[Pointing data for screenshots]
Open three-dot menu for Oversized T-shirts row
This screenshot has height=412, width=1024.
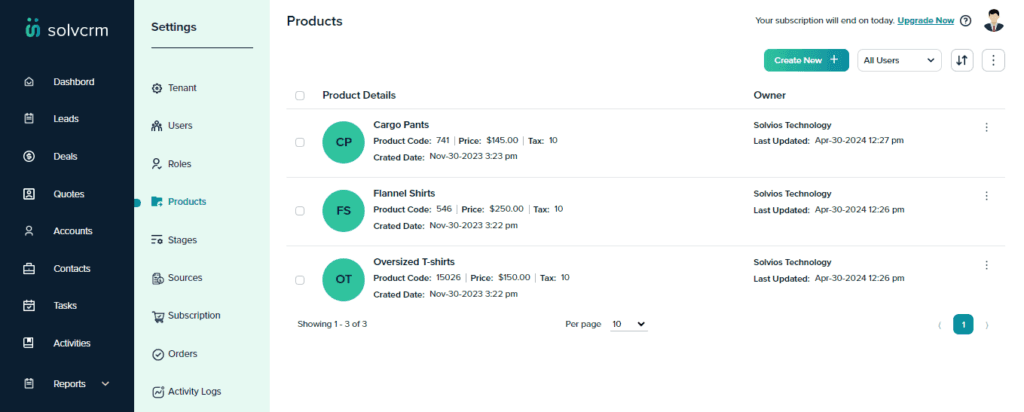click(x=987, y=265)
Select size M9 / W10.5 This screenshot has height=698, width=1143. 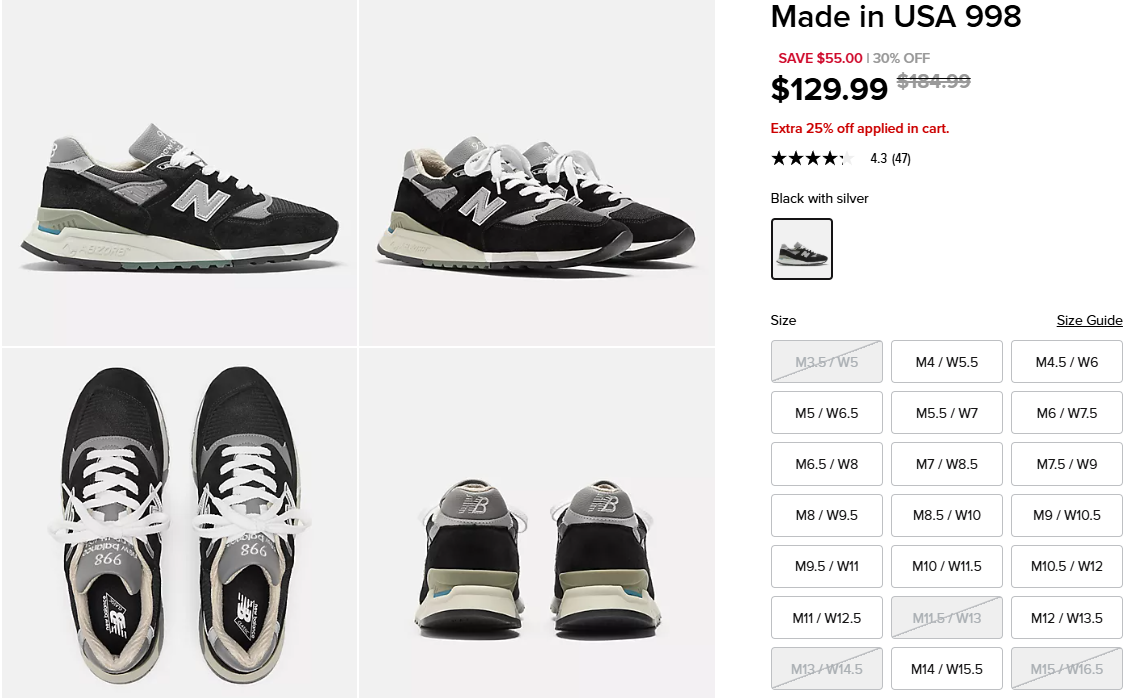[1066, 515]
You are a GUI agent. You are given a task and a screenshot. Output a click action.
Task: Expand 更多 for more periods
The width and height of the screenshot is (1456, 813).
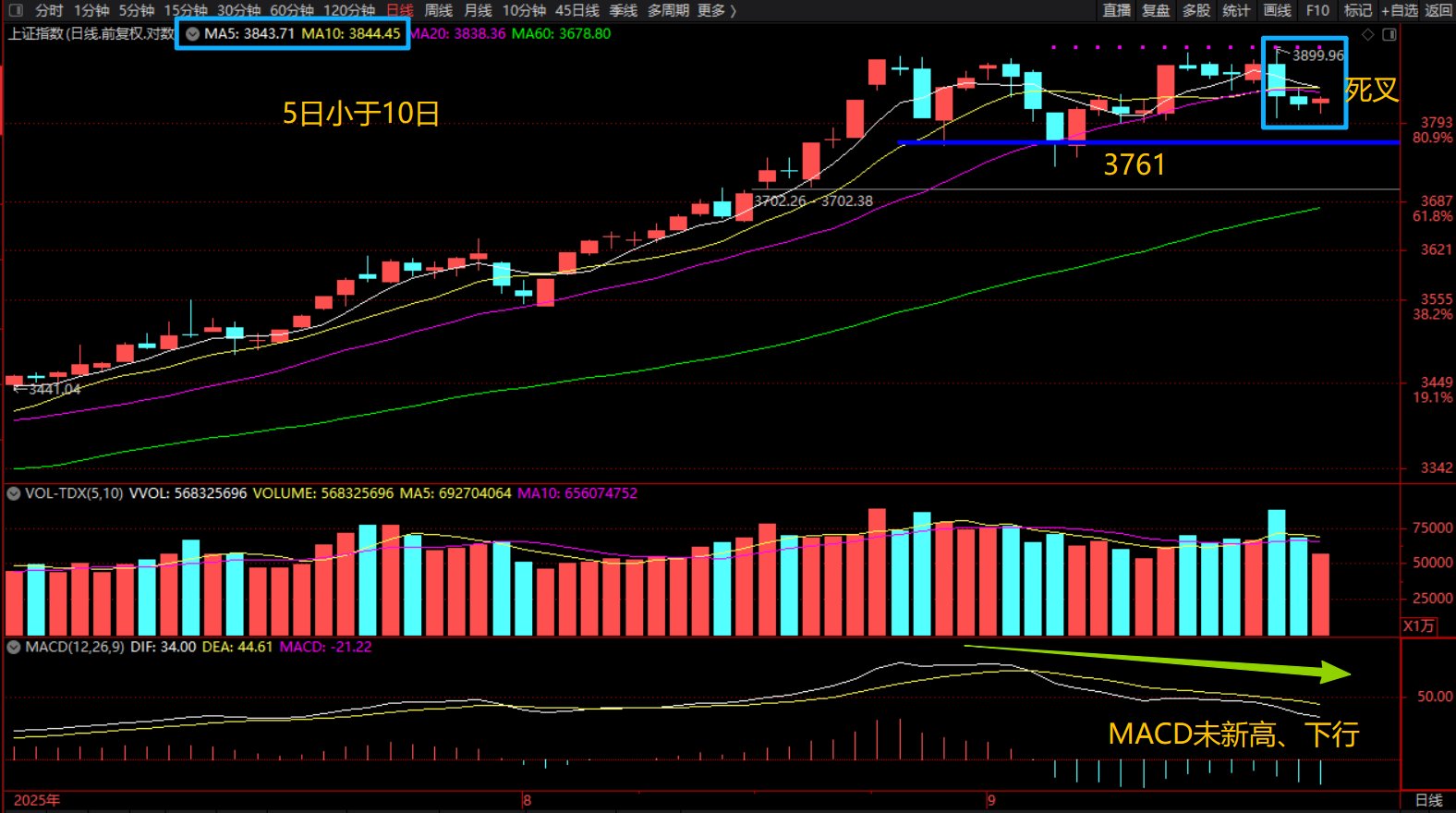pyautogui.click(x=717, y=10)
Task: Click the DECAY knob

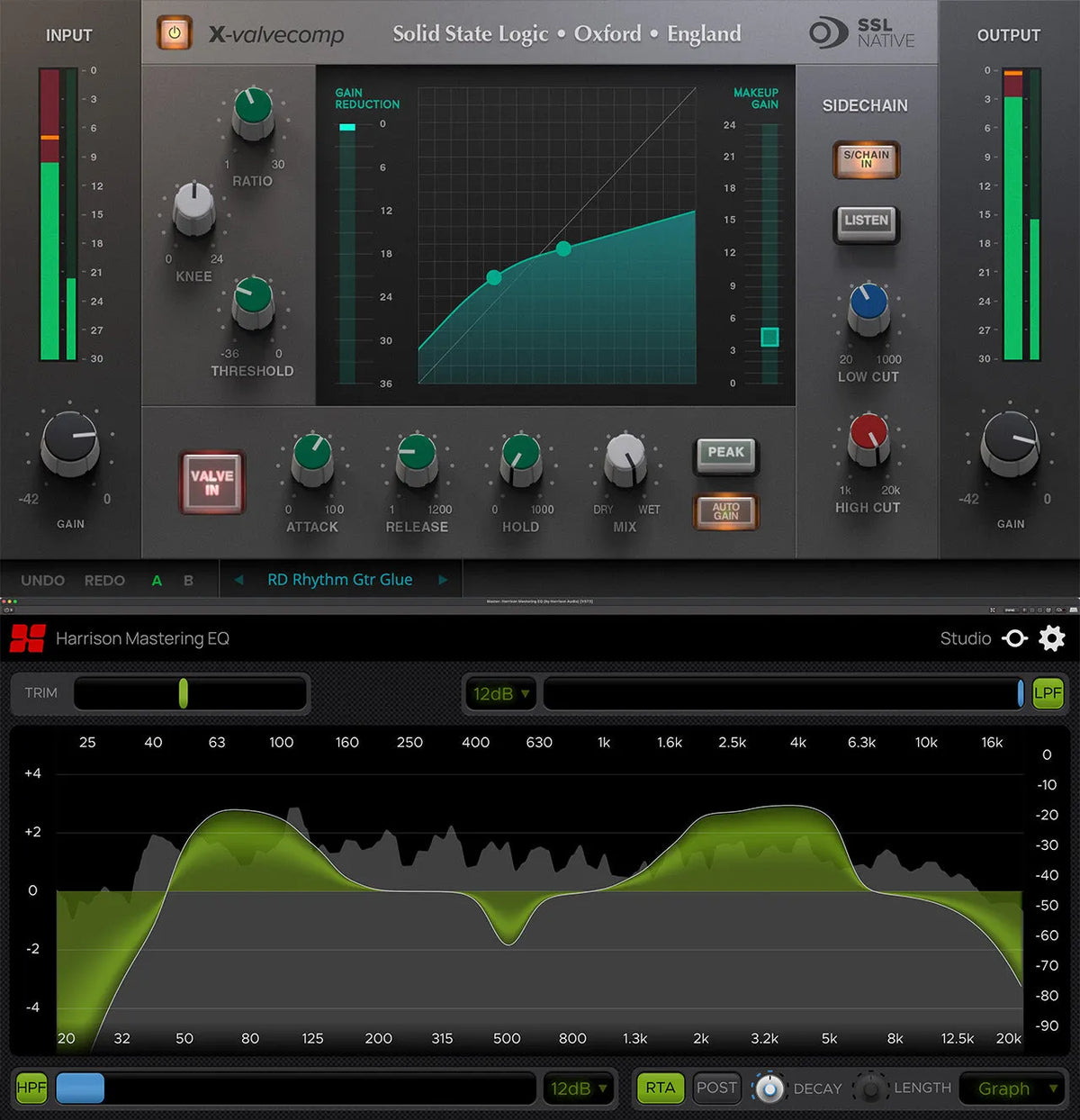Action: 769,1088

Written task
Pull out the lines starting at the one that contains "You are a GUI" and ending at the last line of the rows, both included, reproducing them word for word. Leave the pictures out of your answer.

Answer to the task
You are a GUI agent. You are given a task and a screenshot. Output a click action.
Task: Expand 更多 for more periods
The width and height of the screenshot is (1456, 813).
pyautogui.click(x=717, y=10)
Task: Click the DECAY knob

Action: 769,1088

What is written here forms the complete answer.